====== Task data
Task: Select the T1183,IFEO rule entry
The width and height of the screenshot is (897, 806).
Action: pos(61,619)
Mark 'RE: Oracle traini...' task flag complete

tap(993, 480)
============
**Assigned task**
The reply should contain all of the entries exactly as shown above.

**Answer to the problem**
Task: Select the T1183,IFEO rule entry
The width and height of the screenshot is (897, 806).
Action: pos(61,619)
Mark 'RE: Oracle traini...' task flag complete

tap(993, 480)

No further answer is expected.